**Written problem**
Rewrite the rows from the line with "Where should I" up to and including the line with "coord(42,68)", changing "Problem" to "Review" and leaving everything else as it is. Give only those lines, without the pictures.

**Records provided**
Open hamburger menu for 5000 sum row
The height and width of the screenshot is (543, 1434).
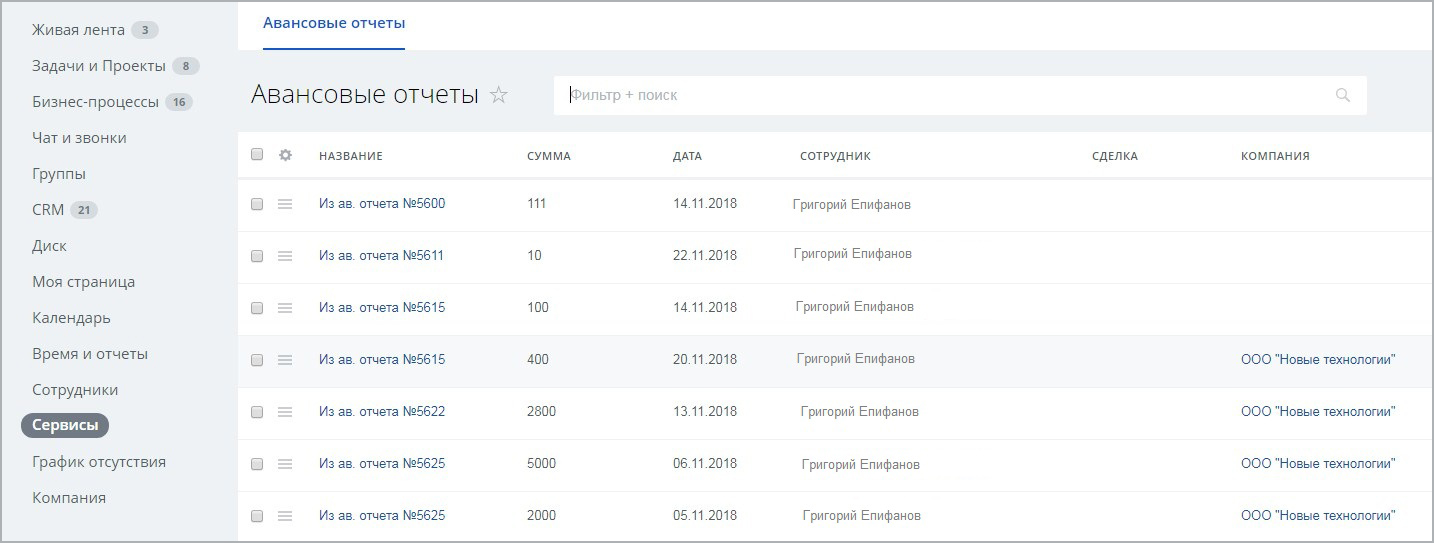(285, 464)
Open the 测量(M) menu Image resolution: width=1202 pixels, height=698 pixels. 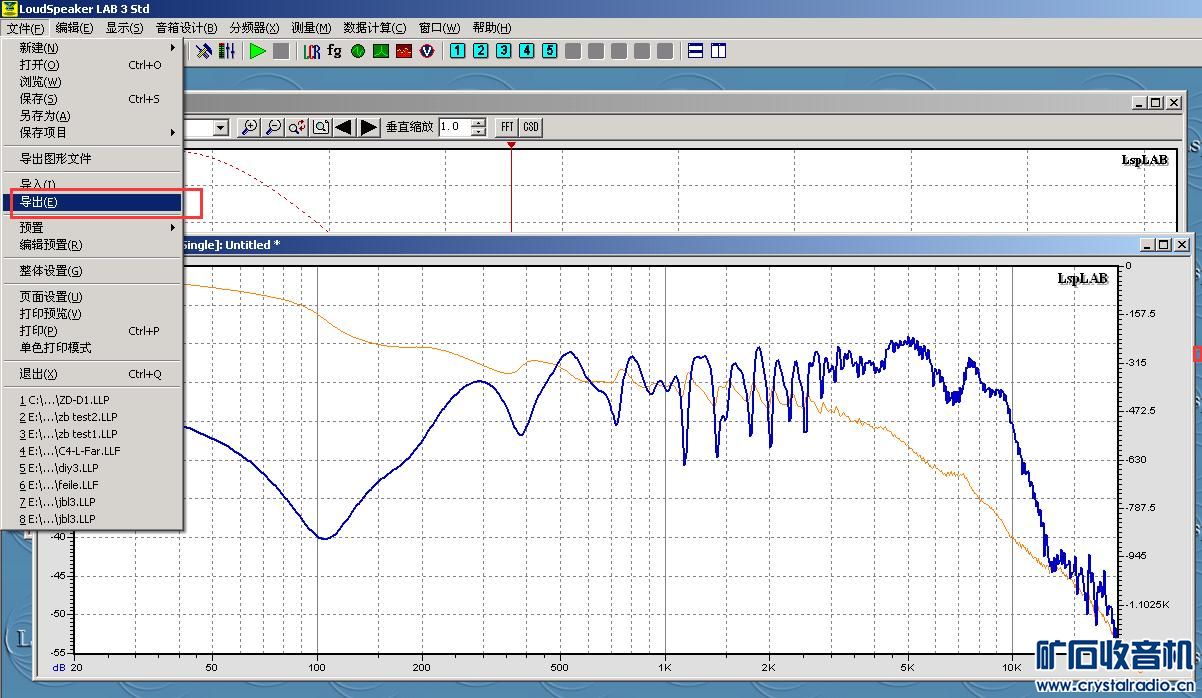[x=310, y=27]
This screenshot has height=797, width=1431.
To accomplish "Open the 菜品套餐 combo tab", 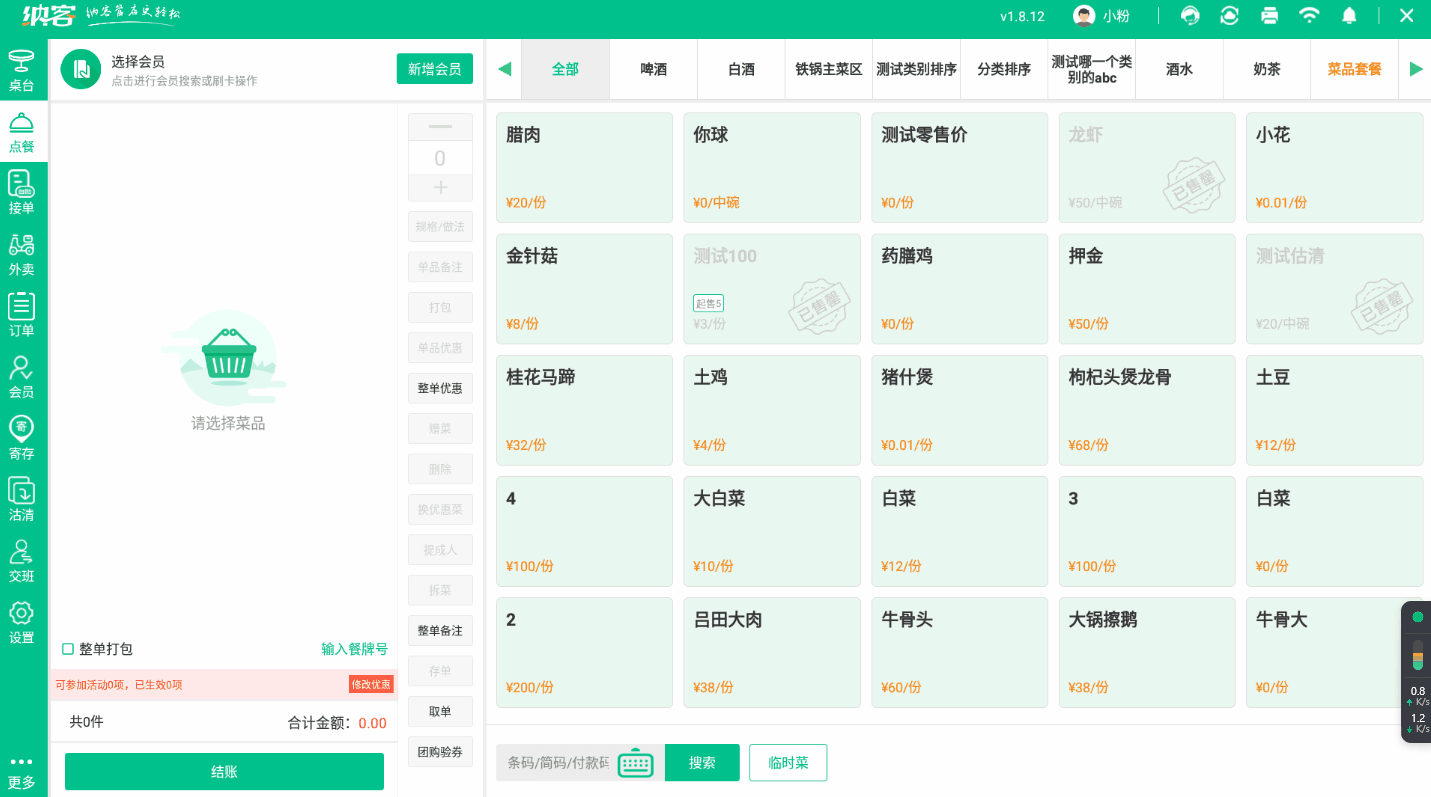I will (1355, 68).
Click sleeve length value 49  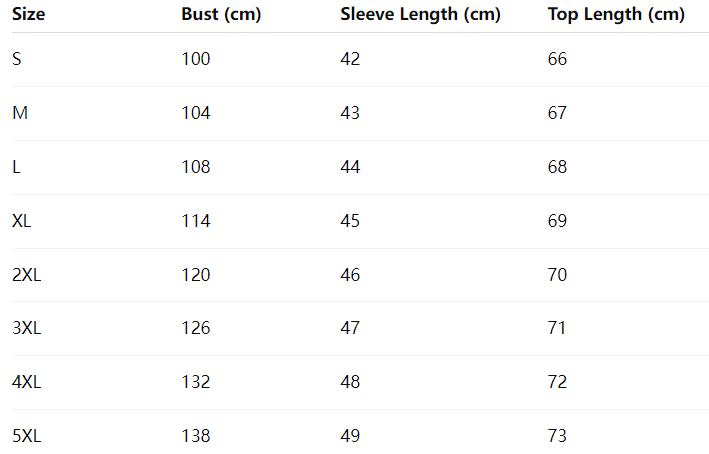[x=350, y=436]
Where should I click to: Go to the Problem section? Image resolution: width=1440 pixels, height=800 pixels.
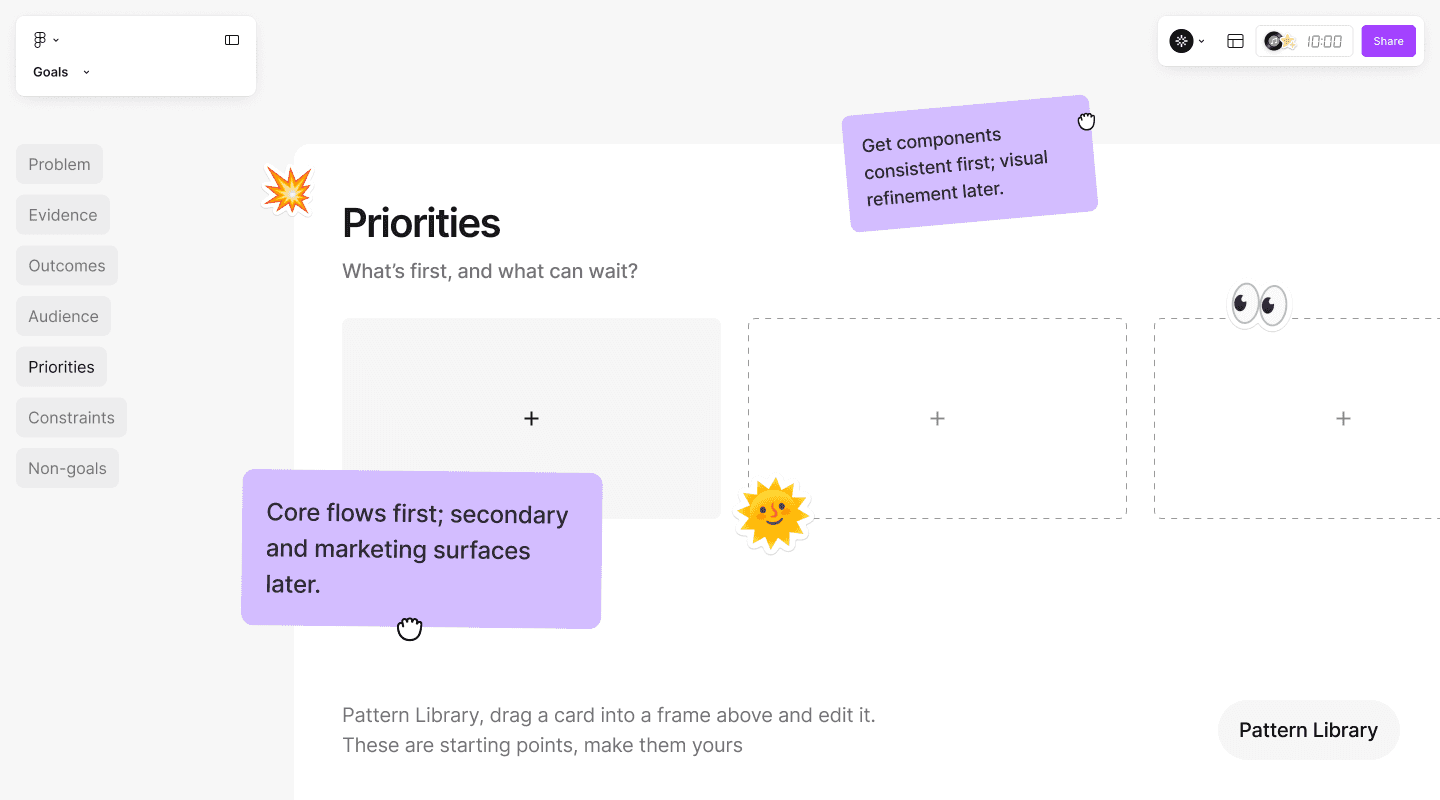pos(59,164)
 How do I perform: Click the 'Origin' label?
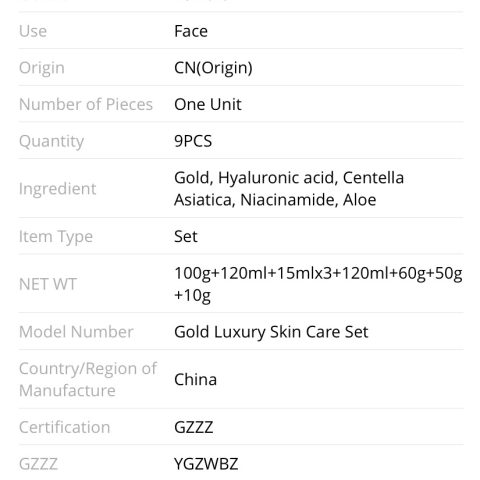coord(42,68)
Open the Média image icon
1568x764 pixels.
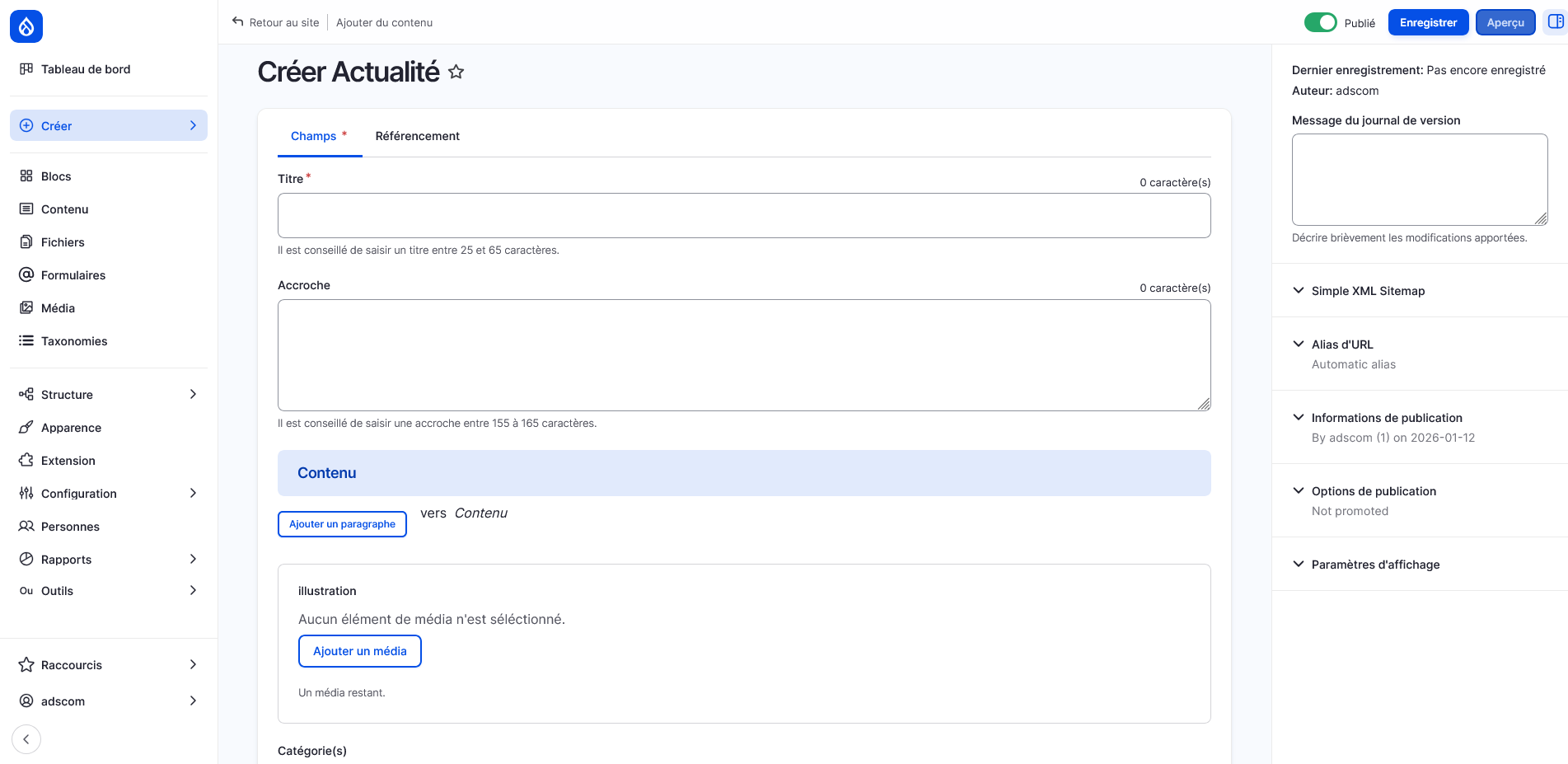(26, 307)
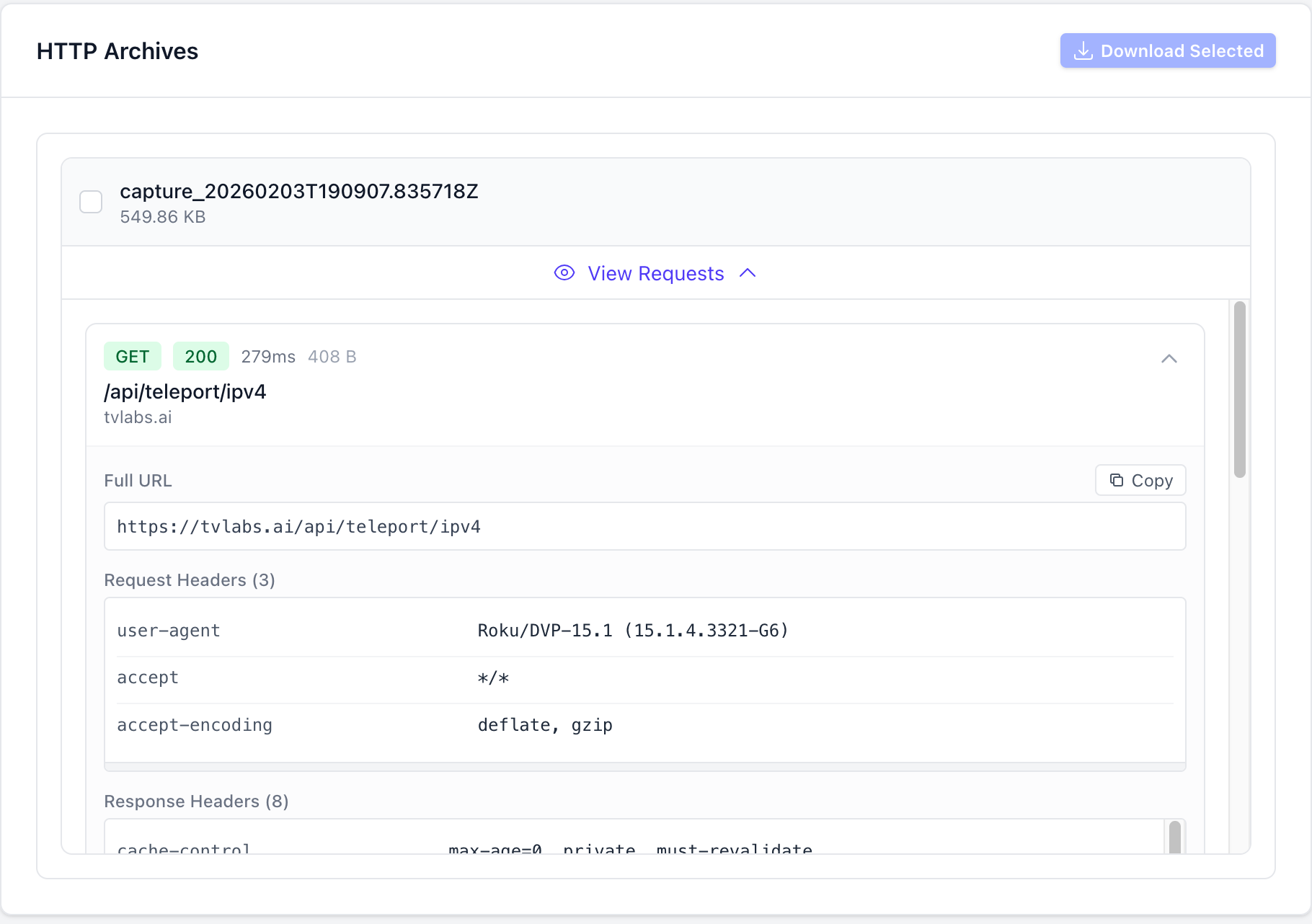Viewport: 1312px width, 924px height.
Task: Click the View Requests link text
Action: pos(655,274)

**In response**
Where should I click to: Go to the Review section? Image resolution: width=1440 pixels, height=800 pixels.
pos(59,164)
 How do I perform: Click the 'Origin' label?
coord(42,68)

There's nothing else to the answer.